Может, и не все в ее словах было понятно Климову, но все же кое-какие откровения помогли ему уяснить, что девушка становится женщиной не тогда, когда выходит замуж или рожает ребенка, она становится ею в полной мере, лишь полюбив мужское тело, без которого ей не прожить, — слепо, безрассудно, ненасытно. Оказывается, Климов еще многого не понимал, как не понимал и того, что втайне каждая женщина знает, что самая большая радость — это заставить мужчину помучиться. Из-за нее, разумеется. Но это в идеале. А нет, так из-за чего-нибудь другого, только помучиться. Ответная реакция на боль, испытанную в родах? Память крови, обусловленная опытом веков?
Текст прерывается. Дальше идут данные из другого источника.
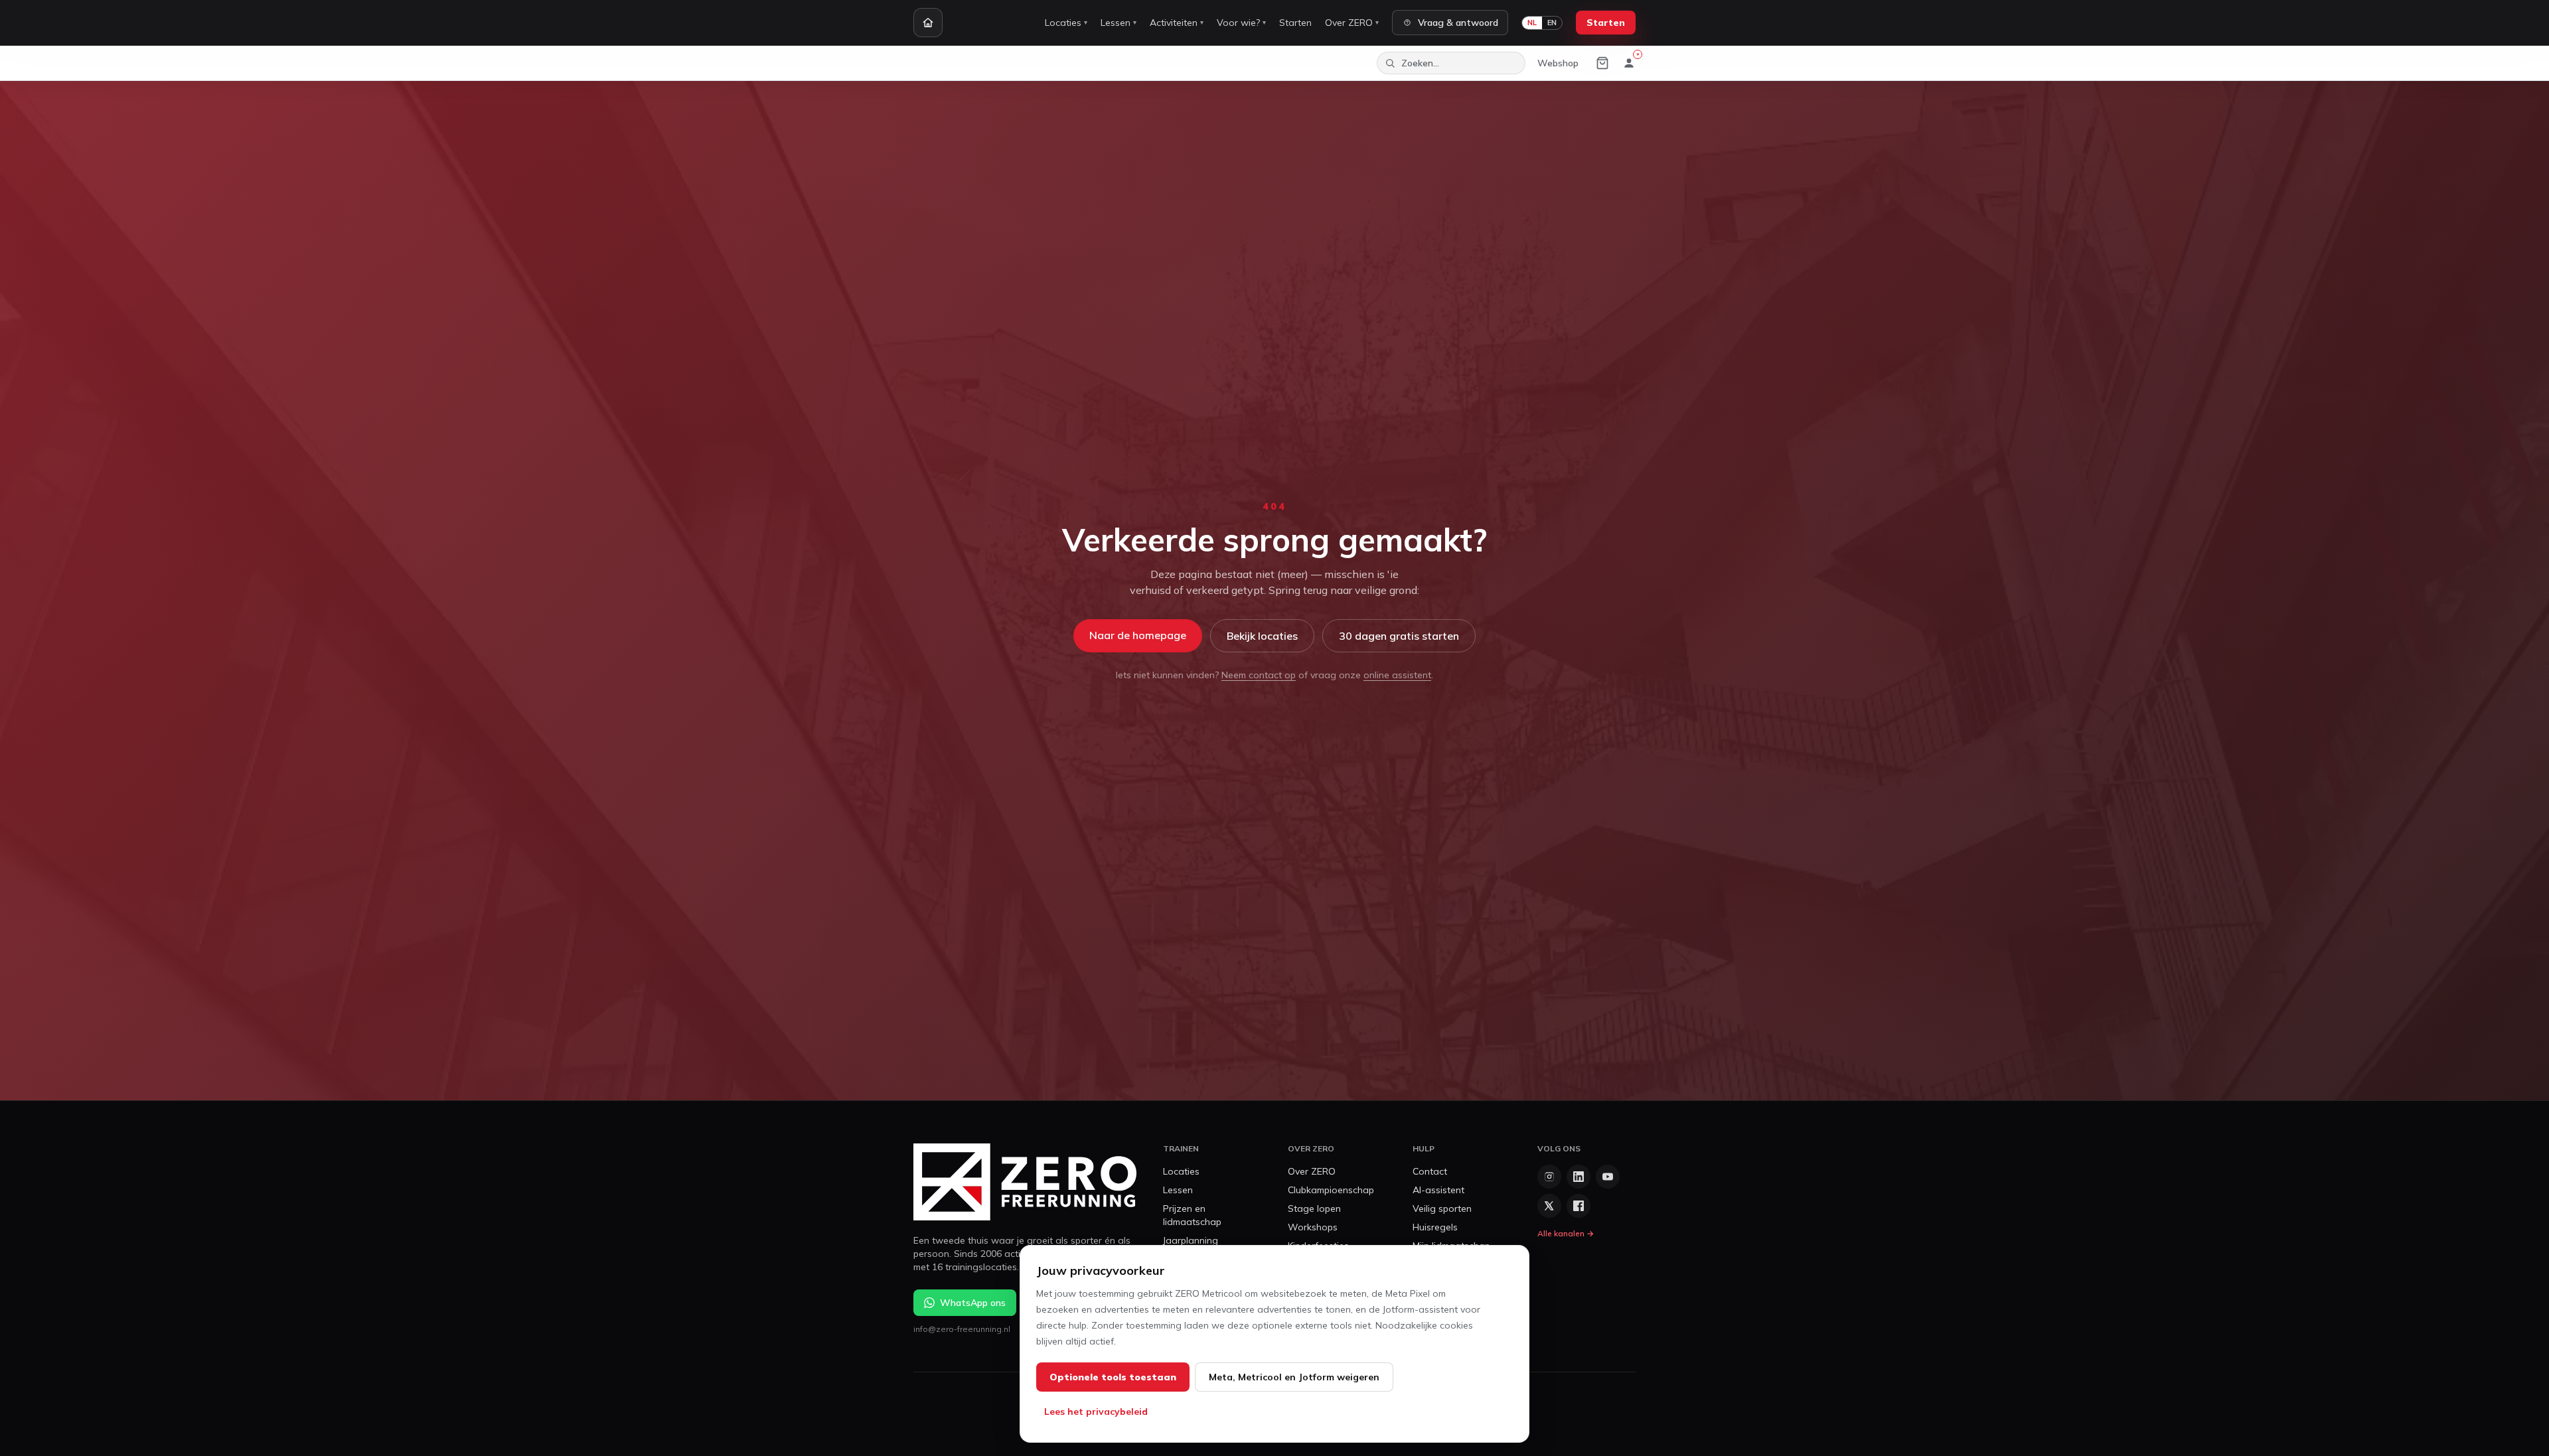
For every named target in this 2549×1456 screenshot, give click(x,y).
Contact (1430, 1171)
Как бы там ни было, но спустя десять лет после рождения сына Елена Константиновна сумела убедить своего мужа, что он не человек, а слякоть. Неудачник. В полном смысле слова. И тот не выдержал. В каждом нормальном мужчине возникнет протест против женщины, которой наплевать на святость его чувств, на жизнь его души. Предварительно собрав и уничтожив все, что он успел создать за свою жизнь, отец Игоря покончил с собой в мастерской, открыв газ. Случайно уцелело несколько пейзажей. Недавно, говорят, прошел аукцион в Москве, и все работы Легостаева попали за границу. Русский авангард. Пейзажи были старые, студенческой поры. Но самое страшное, как теперь оценивала свое прошлое Елена Константиновна, заключалось в ее полной глухоте и слепоте, в исключительной занятости собой, а ведь подрастающий сын уже начал все понимать, мало того, ему все время приходилось быть громоотводом в атмосфере любви-ненависти.

Климов слушал запоздалую исповедь и чувствовал, что в каждом слове, обращенном к нему, прорывалась такая жгучая надежда на прощение, что для него ничего не оставалось, как сочувственно кивать. Былое намертво скипелось в ней и камнем легло на душу.

— Сын с вами проживал?

Виновато-жалкая улыбка оттянула угол ее рта.

— Нет, он воспитывался у моей сестры.

Видя, что Климов недоуменно смотрит на нее, сочла нужным объяснить:

— Я вышла замуж.

— Вторично?

— Да.

— И кто же он?

Легостаева тоскливо посмотрела вбок.

— Армянин. Директор магазина.

— Он здешний?

— Нет. Он был моложе…

— Почему был?

— Погиб в Спитаке. При землетрясении…

— А сын воспитывался у сестры?

— Да, у нее.

— А ваши мать, отец?

— Отец разбился на машине, мать скончалась год спустя.

— Еще какие родственники есть?

— Была. Сестра.

— Это она воспитывала Игоря?

— Она.

— Вы младшая в семье?

— Нет, младшая была Марина. Но в восемьдесят первом у нее нашли лейкоз…

Легостаева снова ушла в свою боль и поднесла платок к глазам. Подрагивающий подбородок и горестная складка губ подчеркивали ее давнее, страдальчески осознанное одиночество с его сквозяще-мрачной пустотой, какая ощущается в словах и жестах рано постаревших женщин и действительно скорбящих вдов и матерей.

— Расскажите о ней, но поподробней. Любая мелочь может пригодиться.

— Я понимаю.

Пока Легостаева рассказывала о сестре, Климов делал у себя в блокноте необходимые пометки. Если он правильно понял, Марина жила в Ставрополе. Они все когда-то жили там, но после разменялись. Две комнаты оставили Марине, чтобы та могла удачно выйти замуж, а сами, то есть мать с отцом, уехали в Тольятти. Но Марина так и не смогла создать семью. Жила она одна, с людьми сходилась трудно и, когда представилась возможность взять на воспитание племянника, была, как говорится, вне себя от счастья.

— Игорь призывался из Ставрополя?

— Нет, мы попросили, чтобы он приехал к нам в Спитак.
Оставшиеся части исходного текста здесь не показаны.